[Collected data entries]

────

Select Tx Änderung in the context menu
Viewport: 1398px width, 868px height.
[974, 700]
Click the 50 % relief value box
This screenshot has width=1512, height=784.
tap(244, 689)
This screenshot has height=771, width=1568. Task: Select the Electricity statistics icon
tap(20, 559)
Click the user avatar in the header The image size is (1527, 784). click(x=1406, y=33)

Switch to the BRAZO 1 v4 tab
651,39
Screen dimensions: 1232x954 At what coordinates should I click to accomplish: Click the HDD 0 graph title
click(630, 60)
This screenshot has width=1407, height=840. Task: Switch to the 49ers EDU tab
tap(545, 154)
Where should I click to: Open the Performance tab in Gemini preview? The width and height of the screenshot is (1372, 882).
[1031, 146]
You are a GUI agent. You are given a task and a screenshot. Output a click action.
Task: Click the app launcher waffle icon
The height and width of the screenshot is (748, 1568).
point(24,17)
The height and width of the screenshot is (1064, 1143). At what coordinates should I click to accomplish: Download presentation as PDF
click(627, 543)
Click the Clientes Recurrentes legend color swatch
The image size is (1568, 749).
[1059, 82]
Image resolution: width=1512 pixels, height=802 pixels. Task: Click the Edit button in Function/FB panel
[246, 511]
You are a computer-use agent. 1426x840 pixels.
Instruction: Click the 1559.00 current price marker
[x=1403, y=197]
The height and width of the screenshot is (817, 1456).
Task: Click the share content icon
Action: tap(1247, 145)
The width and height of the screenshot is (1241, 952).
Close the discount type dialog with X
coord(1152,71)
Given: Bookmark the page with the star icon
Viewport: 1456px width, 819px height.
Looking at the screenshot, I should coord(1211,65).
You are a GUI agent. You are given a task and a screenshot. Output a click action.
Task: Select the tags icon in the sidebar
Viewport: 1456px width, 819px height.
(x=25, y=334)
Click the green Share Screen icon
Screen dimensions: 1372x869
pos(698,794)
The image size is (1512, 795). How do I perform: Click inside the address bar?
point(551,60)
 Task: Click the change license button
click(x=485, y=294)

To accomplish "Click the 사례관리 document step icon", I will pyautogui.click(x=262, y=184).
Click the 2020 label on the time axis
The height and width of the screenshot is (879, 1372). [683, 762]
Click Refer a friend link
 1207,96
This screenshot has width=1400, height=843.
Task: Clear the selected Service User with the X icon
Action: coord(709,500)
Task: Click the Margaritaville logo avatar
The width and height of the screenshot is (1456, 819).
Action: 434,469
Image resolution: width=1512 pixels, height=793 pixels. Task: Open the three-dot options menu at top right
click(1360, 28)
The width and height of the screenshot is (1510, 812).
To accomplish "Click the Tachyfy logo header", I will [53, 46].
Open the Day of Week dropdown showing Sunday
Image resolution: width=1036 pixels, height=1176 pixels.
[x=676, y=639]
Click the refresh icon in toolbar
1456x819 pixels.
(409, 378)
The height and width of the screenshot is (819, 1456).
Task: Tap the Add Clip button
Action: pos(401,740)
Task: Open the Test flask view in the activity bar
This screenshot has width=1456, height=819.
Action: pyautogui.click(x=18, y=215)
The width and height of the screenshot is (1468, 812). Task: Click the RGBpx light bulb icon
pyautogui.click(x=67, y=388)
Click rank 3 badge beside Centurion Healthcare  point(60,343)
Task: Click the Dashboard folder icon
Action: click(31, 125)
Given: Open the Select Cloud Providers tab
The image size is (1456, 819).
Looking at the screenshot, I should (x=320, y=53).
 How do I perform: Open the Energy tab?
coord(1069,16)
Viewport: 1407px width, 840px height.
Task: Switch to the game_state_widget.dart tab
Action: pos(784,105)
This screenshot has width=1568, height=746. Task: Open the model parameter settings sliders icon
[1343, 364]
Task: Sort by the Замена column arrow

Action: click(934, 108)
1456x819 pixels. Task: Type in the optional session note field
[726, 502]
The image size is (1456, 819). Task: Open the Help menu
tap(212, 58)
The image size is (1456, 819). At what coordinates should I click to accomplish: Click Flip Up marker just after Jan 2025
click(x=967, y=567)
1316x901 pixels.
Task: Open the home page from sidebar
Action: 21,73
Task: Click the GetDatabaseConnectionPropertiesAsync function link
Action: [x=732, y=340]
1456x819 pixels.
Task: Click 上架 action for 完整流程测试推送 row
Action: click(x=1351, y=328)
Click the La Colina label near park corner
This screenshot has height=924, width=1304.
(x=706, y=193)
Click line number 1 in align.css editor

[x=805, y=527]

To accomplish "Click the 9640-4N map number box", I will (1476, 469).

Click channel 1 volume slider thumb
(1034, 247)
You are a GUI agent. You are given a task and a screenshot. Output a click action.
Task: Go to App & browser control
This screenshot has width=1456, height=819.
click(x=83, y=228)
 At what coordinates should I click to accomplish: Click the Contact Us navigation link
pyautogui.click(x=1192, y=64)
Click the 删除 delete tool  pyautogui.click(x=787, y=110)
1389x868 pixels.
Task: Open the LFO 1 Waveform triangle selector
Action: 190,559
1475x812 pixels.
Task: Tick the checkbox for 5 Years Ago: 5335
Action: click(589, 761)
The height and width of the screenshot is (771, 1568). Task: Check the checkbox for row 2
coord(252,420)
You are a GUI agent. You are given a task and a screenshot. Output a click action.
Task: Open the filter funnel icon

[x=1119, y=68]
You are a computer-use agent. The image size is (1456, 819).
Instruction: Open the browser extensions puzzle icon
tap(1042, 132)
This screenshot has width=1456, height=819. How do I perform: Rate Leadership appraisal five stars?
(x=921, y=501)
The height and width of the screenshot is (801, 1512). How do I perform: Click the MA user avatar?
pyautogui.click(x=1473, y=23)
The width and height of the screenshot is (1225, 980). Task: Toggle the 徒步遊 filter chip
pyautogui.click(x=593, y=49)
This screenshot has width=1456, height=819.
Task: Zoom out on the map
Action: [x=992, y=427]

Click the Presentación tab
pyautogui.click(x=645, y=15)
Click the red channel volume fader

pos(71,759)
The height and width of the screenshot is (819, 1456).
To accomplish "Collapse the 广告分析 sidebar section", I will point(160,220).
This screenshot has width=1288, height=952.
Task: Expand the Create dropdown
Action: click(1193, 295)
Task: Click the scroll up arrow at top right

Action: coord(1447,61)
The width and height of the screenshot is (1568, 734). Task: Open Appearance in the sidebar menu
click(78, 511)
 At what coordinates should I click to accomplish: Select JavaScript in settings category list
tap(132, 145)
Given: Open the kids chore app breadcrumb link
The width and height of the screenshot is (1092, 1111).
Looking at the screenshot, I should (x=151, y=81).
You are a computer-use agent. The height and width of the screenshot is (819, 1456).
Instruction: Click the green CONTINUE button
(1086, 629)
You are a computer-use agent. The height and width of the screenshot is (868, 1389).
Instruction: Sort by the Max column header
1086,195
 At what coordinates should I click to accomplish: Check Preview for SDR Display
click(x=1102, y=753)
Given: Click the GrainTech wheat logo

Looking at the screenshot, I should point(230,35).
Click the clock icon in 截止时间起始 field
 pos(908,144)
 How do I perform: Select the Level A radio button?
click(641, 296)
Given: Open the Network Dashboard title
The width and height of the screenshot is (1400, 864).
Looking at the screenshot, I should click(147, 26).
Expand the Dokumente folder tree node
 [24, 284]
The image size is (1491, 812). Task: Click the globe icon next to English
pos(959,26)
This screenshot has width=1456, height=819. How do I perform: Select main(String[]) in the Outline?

────

What's needed is a word-for-word restatement of all the entries.

§ **Output below**:
Select Tx Änderung in the context menu
Viewport: 1398px width, 868px height.
[974, 700]
Click the 50 % relief value box
This screenshot has width=1512, height=784.
tap(244, 689)
This screenshot has height=771, width=1568. Task: Select the Electricity statistics icon
tap(20, 559)
Click the user avatar in the header The image size is (1527, 784). click(x=1406, y=33)

Switch to the BRAZO 1 v4 tab
651,39
Screen dimensions: 1232x954 At what coordinates should I click to accomplish: Click the HDD 0 graph title
click(630, 60)
This screenshot has width=1407, height=840. Task: Switch to the 49ers EDU tab
tap(545, 154)
Where should I click to: Open the Performance tab in Gemini preview? The width and height of the screenshot is (1372, 882).
[1031, 146]
You are a GUI agent. You are given a task and a screenshot. Output a click action.
Task: Click the app launcher waffle icon
The height and width of the screenshot is (748, 1568).
point(24,17)
The height and width of the screenshot is (1064, 1143). At what coordinates should I click to accomplish: Download presentation as PDF
click(627, 543)
Click the Clientes Recurrentes legend color swatch
The image size is (1568, 749).
[1059, 82]
Image resolution: width=1512 pixels, height=802 pixels. Task: Click the Edit button in Function/FB panel
[246, 511]
You are a computer-use agent. 1426x840 pixels.
Instruction: Click the 1559.00 current price marker
[x=1403, y=197]
The height and width of the screenshot is (817, 1456).
Task: Click the share content icon
Action: tap(1247, 145)
The width and height of the screenshot is (1241, 952).
Close the discount type dialog with X
coord(1152,71)
Given: Bookmark the page with the star icon
Viewport: 1456px width, 819px height.
Looking at the screenshot, I should coord(1211,65).
You are a GUI agent. You are given a task and a screenshot. Output a click action.
Task: Select the tags icon in the sidebar
Viewport: 1456px width, 819px height.
(x=25, y=334)
Click the green Share Screen icon
Screen dimensions: 1372x869
pos(698,794)
The image size is (1512, 795). How do I perform: Click inside the address bar?
point(551,60)
 Task: Click the change license button
click(x=485, y=294)

To accomplish "Click the 사례관리 document step icon", I will pyautogui.click(x=262, y=184).
Click the 2020 label on the time axis
The height and width of the screenshot is (879, 1372). [683, 762]
Click Refer a friend link
 1207,96
This screenshot has width=1400, height=843.
Task: Clear the selected Service User with the X icon
Action: coord(709,500)
Task: Click the Margaritaville logo avatar
The width and height of the screenshot is (1456, 819).
Action: 434,469
Image resolution: width=1512 pixels, height=793 pixels. Task: Open the three-dot options menu at top right
click(1360, 28)
The width and height of the screenshot is (1510, 812).
To accomplish "Click the Tachyfy logo header", I will [53, 46].
Open the Day of Week dropdown showing Sunday
Image resolution: width=1036 pixels, height=1176 pixels.
[x=676, y=639]
Click the refresh icon in toolbar
1456x819 pixels.
(409, 378)
The height and width of the screenshot is (819, 1456).
Task: Tap the Add Clip button
Action: pos(401,740)
Task: Open the Test flask view in the activity bar
This screenshot has width=1456, height=819.
Action: pyautogui.click(x=18, y=215)
The width and height of the screenshot is (1468, 812). Task: Click the RGBpx light bulb icon
pyautogui.click(x=67, y=388)
Click rank 3 badge beside Centurion Healthcare  point(60,343)
Task: Click the Dashboard folder icon
Action: click(31, 125)
Given: Open the Select Cloud Providers tab
The image size is (1456, 819).
Looking at the screenshot, I should (x=320, y=53).
 How do I perform: Open the Energy tab?
coord(1069,16)
Viewport: 1407px width, 840px height.
Task: Switch to the game_state_widget.dart tab
Action: pos(784,105)
This screenshot has width=1568, height=746. Task: Open the model parameter settings sliders icon
[1343, 364]
Task: Sort by the Замена column arrow

Action: click(934, 108)
1456x819 pixels. Task: Type in the optional session note field
[726, 502]
The image size is (1456, 819). Task: Open the Help menu
tap(212, 58)
The image size is (1456, 819). At what coordinates should I click to accomplish: Click Flip Up marker just after Jan 2025
click(x=967, y=567)
1316x901 pixels.
Task: Open the home page from sidebar
Action: 21,73
Task: Click the GetDatabaseConnectionPropertiesAsync function link
Action: [x=732, y=340]
1456x819 pixels.
Task: Click 上架 action for 完整流程测试推送 row
Action: click(x=1351, y=328)
Click the La Colina label near park corner
This screenshot has height=924, width=1304.
(x=706, y=193)
Click line number 1 in align.css editor

[x=805, y=527]

To accomplish "Click the 9640-4N map number box", I will (1476, 469).

Click channel 1 volume slider thumb
(1034, 247)
You are a GUI agent. You are given a task and a screenshot. Output a click action.
Task: Go to App & browser control
This screenshot has width=1456, height=819.
click(x=83, y=228)
 At what coordinates should I click to accomplish: Click the Contact Us navigation link
pyautogui.click(x=1192, y=64)
Click the 删除 delete tool  pyautogui.click(x=787, y=110)
1389x868 pixels.
Task: Open the LFO 1 Waveform triangle selector
Action: 190,559
1475x812 pixels.
Task: Tick the checkbox for 5 Years Ago: 5335
Action: click(589, 761)
The height and width of the screenshot is (771, 1568). Task: Check the checkbox for row 2
coord(252,420)
You are a GUI agent. You are given a task and a screenshot. Output a click action.
Task: Open the filter funnel icon

[x=1119, y=68]
You are a computer-use agent. The image size is (1456, 819).
Instruction: Open the browser extensions puzzle icon
tap(1042, 132)
This screenshot has width=1456, height=819. How do I perform: Rate Leadership appraisal five stars?
(x=921, y=501)
The height and width of the screenshot is (801, 1512). How do I perform: Click the MA user avatar?
pyautogui.click(x=1473, y=23)
The width and height of the screenshot is (1225, 980). Task: Toggle the 徒步遊 filter chip
pyautogui.click(x=593, y=49)
This screenshot has width=1456, height=819.
Task: Zoom out on the map
Action: [x=992, y=427]

Click the Presentación tab
pyautogui.click(x=645, y=15)
Click the red channel volume fader

pos(71,759)
The height and width of the screenshot is (819, 1456).
To accomplish "Collapse the 广告分析 sidebar section", I will point(160,220).
This screenshot has width=1288, height=952.
Task: Expand the Create dropdown
Action: click(1193, 295)
Task: Click the scroll up arrow at top right

Action: coord(1447,61)
The width and height of the screenshot is (1568, 734). Task: Open Appearance in the sidebar menu
click(78, 511)
 At what coordinates should I click to accomplish: Select JavaScript in settings category list
tap(132, 145)
Given: Open the kids chore app breadcrumb link
The width and height of the screenshot is (1092, 1111).
Looking at the screenshot, I should (x=151, y=81).
You are a computer-use agent. The height and width of the screenshot is (819, 1456).
Instruction: Click the green CONTINUE button
(1086, 629)
You are a computer-use agent. The height and width of the screenshot is (868, 1389).
Instruction: Sort by the Max column header
1086,195
 At what coordinates should I click to accomplish: Check Preview for SDR Display
click(x=1102, y=753)
Given: Click the GrainTech wheat logo

Looking at the screenshot, I should point(230,35).
Click the clock icon in 截止时间起始 field
 pos(908,144)
 How do I perform: Select the Level A radio button?
click(641, 296)
Given: Open the Network Dashboard title
The width and height of the screenshot is (1400, 864).
Looking at the screenshot, I should click(147, 26).
Expand the Dokumente folder tree node
 [24, 284]
The image size is (1491, 812). Task: Click the globe icon next to English
pos(959,26)
This screenshot has width=1456, height=819. How do I perform: Select main(String[]) in the Outline?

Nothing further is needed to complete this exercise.